Sophie Richardson, spécialiste de la Chine rattachée à Human Rights Watch, note que ces pressions étaient prévisibles et ne justifient pas les retards observés dans la production du document.

« Chaque jour qui passe sans qu’il soit publié prolonge l’agonie des Ouïghours et conforte le gouvernement chinois dans son intransigeance », souligne Mme Richardson, qui peine à comprendre l’hésitation de Mme Bachelet.

Le rapport inciterait à l’action

Peter Irwin, du Uyghur Human Rights Project, estime que la haute-commissaire semble être convaincue qu’elle peut obtenir plus de résultats concrets auprès de la Chine en tentant de convaincre les autorités du pays de corriger le tir plutôt qu’en dénonçant haut et fort leur action.

Cette approche ne va pas aider, elle ne fera qu’empirer les choses […]. Les autorités chinoises ne sont pas du tout disposées à revoir leurs façons de faire.

Peter Irwin, porte-parole du Uyghur Human Rights Project

La sortie du rapport, si elle finit par se concrétiser, est importante puisqu’elle pourrait donner plus de latitude à des pays membres de l’ONU s’étant montrés réticents jusqu’à maintenant à dénoncer la situation au Xinjiang, note-t-il.

« Ça leur donnerait un prétexte politique pour critiquer et agir », relève le porte-parole, qui dénonce le terrible impact sur la communauté ouïghoure de la répression chinoise.

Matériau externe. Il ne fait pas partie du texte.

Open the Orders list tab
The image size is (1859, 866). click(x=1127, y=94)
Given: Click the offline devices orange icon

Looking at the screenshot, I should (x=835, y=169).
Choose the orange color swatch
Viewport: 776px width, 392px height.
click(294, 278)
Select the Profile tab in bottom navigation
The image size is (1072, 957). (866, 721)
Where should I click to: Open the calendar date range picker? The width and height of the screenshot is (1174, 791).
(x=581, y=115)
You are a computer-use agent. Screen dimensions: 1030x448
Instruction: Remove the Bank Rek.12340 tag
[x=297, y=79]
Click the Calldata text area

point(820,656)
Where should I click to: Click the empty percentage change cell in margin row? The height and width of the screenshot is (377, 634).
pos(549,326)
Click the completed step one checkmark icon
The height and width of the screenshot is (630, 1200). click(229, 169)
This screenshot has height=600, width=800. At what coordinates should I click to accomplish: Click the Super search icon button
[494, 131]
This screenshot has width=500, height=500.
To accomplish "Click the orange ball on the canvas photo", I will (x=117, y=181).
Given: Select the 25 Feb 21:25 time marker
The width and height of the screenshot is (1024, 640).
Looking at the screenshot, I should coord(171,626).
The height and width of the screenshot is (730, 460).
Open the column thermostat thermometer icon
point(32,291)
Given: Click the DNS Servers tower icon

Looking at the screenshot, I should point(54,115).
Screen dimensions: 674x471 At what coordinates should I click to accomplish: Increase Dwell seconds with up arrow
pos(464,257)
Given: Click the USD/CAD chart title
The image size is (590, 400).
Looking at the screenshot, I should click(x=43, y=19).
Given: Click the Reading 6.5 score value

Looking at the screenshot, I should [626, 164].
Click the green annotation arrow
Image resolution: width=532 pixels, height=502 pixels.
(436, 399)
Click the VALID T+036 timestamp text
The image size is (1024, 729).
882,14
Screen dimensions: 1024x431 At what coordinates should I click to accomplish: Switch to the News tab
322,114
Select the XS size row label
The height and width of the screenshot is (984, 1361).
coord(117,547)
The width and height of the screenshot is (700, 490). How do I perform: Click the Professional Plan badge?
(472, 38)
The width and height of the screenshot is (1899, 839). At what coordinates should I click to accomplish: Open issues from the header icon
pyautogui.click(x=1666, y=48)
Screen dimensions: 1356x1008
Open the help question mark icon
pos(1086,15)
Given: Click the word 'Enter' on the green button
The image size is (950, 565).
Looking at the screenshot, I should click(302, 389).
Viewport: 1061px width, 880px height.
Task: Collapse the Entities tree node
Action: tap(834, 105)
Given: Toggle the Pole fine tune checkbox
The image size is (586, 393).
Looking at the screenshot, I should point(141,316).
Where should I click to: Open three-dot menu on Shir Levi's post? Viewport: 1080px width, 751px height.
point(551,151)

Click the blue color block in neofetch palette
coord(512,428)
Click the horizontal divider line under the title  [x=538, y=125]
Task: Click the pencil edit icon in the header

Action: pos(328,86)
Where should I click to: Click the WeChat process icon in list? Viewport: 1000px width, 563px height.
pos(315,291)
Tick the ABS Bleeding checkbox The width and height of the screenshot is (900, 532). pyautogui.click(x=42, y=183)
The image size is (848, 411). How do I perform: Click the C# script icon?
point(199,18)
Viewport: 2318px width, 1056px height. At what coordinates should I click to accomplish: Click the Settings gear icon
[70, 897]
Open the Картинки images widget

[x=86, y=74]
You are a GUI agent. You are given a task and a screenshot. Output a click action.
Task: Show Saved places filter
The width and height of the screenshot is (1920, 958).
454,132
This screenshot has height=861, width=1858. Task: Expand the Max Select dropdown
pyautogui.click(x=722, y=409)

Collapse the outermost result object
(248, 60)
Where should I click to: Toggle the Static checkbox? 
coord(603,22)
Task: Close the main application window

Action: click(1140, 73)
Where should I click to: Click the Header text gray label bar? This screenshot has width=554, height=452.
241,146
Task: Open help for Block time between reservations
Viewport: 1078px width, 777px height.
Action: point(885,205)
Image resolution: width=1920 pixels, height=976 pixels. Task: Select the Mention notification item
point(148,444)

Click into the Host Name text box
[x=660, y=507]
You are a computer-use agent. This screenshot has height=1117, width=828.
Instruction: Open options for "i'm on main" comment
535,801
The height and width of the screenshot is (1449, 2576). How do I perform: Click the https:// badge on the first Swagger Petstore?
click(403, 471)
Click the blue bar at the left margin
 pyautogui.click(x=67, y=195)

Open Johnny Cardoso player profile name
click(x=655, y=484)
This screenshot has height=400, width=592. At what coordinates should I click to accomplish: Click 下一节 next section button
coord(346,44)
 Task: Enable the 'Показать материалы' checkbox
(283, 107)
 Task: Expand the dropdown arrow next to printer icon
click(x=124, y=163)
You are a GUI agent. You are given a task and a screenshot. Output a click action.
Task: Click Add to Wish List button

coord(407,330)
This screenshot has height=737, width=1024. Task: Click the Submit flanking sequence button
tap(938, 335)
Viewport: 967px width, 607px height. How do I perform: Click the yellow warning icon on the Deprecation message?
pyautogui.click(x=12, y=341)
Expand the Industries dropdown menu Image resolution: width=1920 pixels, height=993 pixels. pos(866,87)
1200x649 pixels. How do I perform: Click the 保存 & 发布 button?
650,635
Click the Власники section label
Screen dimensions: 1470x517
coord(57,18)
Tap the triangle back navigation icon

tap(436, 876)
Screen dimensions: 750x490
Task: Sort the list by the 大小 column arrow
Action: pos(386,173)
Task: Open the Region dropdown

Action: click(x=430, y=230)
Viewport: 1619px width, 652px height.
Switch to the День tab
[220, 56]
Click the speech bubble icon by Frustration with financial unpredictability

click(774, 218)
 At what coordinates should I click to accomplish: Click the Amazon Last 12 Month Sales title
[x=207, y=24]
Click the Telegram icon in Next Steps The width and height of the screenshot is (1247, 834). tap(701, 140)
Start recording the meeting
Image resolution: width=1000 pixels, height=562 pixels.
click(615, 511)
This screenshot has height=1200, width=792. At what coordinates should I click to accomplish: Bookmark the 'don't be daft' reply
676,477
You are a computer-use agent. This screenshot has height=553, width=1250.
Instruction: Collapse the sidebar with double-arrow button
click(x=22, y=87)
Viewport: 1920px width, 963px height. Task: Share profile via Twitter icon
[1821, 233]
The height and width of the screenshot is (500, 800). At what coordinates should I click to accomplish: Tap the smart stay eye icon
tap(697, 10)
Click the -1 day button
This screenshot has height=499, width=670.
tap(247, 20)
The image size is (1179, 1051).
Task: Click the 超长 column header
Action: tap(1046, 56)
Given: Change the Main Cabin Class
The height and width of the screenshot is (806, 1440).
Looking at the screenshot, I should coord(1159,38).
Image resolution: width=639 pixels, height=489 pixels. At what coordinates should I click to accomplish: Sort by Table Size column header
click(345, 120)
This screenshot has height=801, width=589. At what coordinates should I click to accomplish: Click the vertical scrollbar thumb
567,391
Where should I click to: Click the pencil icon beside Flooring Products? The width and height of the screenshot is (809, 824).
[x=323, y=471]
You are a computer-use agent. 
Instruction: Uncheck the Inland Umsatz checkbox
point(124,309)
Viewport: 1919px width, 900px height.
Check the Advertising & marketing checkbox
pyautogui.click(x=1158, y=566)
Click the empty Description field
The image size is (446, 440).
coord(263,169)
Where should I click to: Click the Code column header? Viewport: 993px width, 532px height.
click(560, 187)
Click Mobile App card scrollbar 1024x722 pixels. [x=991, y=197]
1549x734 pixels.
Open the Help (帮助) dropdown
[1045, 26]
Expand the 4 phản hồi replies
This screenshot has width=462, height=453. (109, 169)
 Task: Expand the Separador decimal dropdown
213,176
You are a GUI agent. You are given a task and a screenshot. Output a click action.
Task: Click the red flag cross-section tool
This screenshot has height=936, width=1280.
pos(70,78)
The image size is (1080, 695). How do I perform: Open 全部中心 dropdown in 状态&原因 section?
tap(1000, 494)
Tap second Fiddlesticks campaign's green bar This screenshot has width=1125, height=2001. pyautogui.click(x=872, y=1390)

PHOTO GREG BAKER, ARCHIVES AGENCE FRANCE-PRESSE

Installation soupçonnée d’être un camp de « rééducation » pour les Ouïghours, près de Hotan, dans la province du Xinjiang

Michelle Bachelet a été très critiquée au printemps après avoir réalisé un voyage en Chine qui était, de l’avis de nombreux militants, étroitement contrôlé par les autorités locales.

Elle-même a plaidé que la visite « n’était pas une enquête », mais plutôt une occasion pour discuter directement avec nombre de hauts responsables et jeter les bases d’interactions « significatives » futures sur la question des droits de la personne.

Dans une déclaration publiée à son retour, elle a évoqué la situation au Xinjiang et exprimé ses « préoccupations » par rapport à certaines méthodes utilisées par les autorités chinoises contre la minorité musulmane, sans pour autant les dénoncer.

Rayhan Asat pense que la Chine va crier victoire si jamais le rapport sur le traitement des Ouïghours ne voit pas le jour ou élude la gravité de la situation.

Un tel scénario contribuerait à créer une culture de l’impunité susceptible d’alimenter de nouvelles exactions, prévient l’avocate, qui se bat depuis des années pour obtenir justice pour son frère.

L’homme de 35 ans a été arrêté arbitrairement à son retour d’un programme d’échange aux États-Unis en 2016 et condamné à 15 ans de prison sans raison valable, dit Mme Asat, qui presse Michelle Bachelet de ne pas abandonner les victimes ouïghoures.

« Si elle le veut, elle le peut », conclut l’avocate en parlant de la publication du rapport.